I asked fellow The Rabbit Hole VII: Not From Here anthology contributors to share some things about themselves prior to publication and those generous enough to do so will be appearing here for the next week or so.

Each entry gives a taste of their contribution, a little about them, how to contact them, how their story came about, and definitely a link to The Rabbit Hole VII: Not From Here (which you should purchase because it would make each and every one of us happy.
you do want to make us happy, don’t you?
i mean, considering what we wrote, you want us to know you’re a good person, right?).

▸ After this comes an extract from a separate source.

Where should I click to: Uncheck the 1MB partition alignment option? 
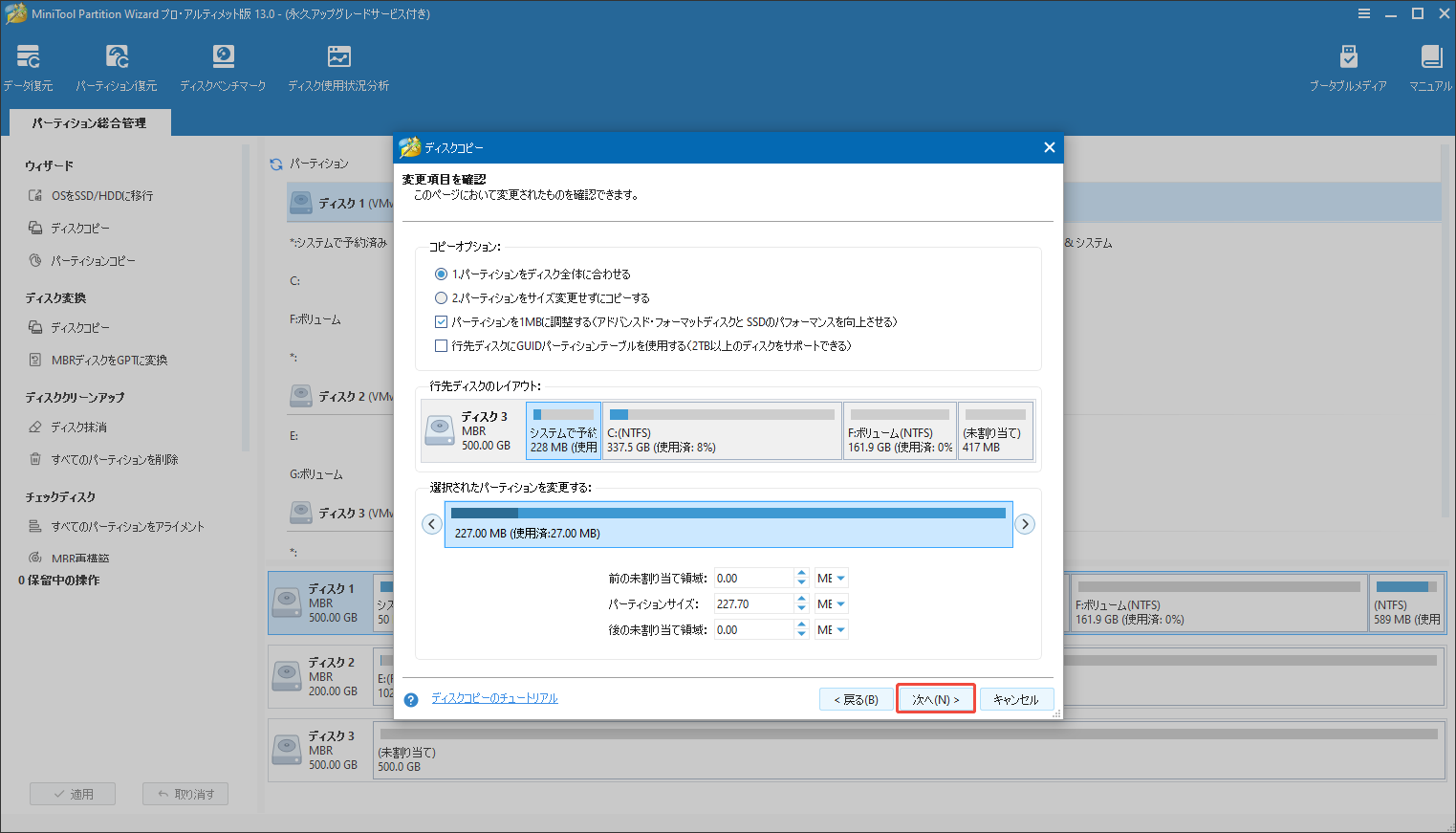tap(441, 322)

And now, Jonah Jones’ Some Are Wayfarers:

Should you ever admit your own sadness, Bethan argued, it would either become more easily dismissed or drive you barmy. Not wishing to risk the latter, she had long since learned to push her own regrets into the background and therefore out of the realms of admission. Most of the time anyway. The love affair that hadn’t lasted had made her sad at the time. He had seemed so dependable; such a large part of a predictable future. They would walk together down the same road for as long as they lived. She had forgotten how plain she used to think she was, had even come to believe she was sexy. This new faith in herself had increased by the day until the day he left, mumbling excuses and platitudes whilst unable to look her in the eye. She remembered staring at the door for long after the sound of his footsteps had gone down the stairs and out into the street. Then all the old feelings of inadequacy had returned as if he’d poured a bucket of ice over her head. She was twice as ugly in a world full of beautiful women. She was a cockroach watching butterflies.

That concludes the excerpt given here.